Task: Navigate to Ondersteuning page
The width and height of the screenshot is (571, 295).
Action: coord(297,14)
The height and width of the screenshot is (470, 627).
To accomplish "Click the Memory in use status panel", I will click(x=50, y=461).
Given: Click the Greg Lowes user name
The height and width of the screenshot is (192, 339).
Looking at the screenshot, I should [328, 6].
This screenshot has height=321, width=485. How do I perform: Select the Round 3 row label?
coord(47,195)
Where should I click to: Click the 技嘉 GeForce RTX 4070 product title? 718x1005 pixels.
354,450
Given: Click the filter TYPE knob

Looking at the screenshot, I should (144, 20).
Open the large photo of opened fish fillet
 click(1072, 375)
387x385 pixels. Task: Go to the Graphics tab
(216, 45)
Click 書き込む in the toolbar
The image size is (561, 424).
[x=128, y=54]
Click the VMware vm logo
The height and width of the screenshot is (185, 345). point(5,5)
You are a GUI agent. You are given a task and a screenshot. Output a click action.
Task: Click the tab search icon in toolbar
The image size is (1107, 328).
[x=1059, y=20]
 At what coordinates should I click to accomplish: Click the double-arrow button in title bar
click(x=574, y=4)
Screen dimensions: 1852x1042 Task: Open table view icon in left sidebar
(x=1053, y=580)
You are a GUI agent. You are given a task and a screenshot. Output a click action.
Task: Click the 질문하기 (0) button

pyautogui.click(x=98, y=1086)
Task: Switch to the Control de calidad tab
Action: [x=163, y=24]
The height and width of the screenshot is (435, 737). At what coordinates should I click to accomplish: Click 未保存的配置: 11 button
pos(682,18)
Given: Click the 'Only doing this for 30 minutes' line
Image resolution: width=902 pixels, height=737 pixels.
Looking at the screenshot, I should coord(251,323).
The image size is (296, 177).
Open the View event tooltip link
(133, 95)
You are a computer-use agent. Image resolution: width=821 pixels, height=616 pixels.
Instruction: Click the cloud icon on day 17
----
> _Arbeitsauftrag_
Tausche in den Zeilen oben „knob“ gegen „dial“ aus und gib alle Zeilen sonst unverändert wieder.

> _Lösung_
Task: Navigate to Ondersteuning page
The width and height of the screenshot is (571, 295).
Action: coord(297,14)
The height and width of the screenshot is (470, 627).
To accomplish "Click the Memory in use status panel", I will click(x=50, y=461).
Given: Click the Greg Lowes user name
The height and width of the screenshot is (192, 339).
Looking at the screenshot, I should [328, 6].
This screenshot has height=321, width=485. How do I perform: Select the Round 3 row label?
coord(47,195)
Where should I click to: Click the 技嘉 GeForce RTX 4070 product title? 718x1005 pixels.
354,450
Given: Click the filter TYPE dial

Looking at the screenshot, I should (144, 20).
Open the large photo of opened fish fillet
 click(1072, 375)
387x385 pixels. Task: Go to the Graphics tab
(216, 45)
Click 書き込む in the toolbar
The image size is (561, 424).
[x=128, y=54]
Click the VMware vm logo
The height and width of the screenshot is (185, 345). point(5,5)
You are a GUI agent. You are given a task and a screenshot. Output a click action.
Task: Click the tab search icon in toolbar
The image size is (1107, 328).
[x=1059, y=20]
 At what coordinates should I click to accomplish: Click the double-arrow button in title bar
click(x=574, y=4)
Screen dimensions: 1852x1042 Task: Open table view icon in left sidebar
(x=1053, y=580)
You are a GUI agent. You are given a task and a screenshot. Output a click action.
Task: Click the 질문하기 (0) button

pyautogui.click(x=98, y=1086)
Task: Switch to the Control de calidad tab
Action: [x=163, y=24]
The height and width of the screenshot is (435, 737). At what coordinates should I click to accomplish: Click 未保存的配置: 11 button
pos(682,18)
Given: Click the 'Only doing this for 30 minutes' line
Image resolution: width=902 pixels, height=737 pixels.
Looking at the screenshot, I should coord(251,323).
The image size is (296, 177).
Open the View event tooltip link
(133, 95)
You are a computer-use agent. Image resolution: width=821 pixels, height=616 pixels.
Instruction: Click the cloud icon on day 17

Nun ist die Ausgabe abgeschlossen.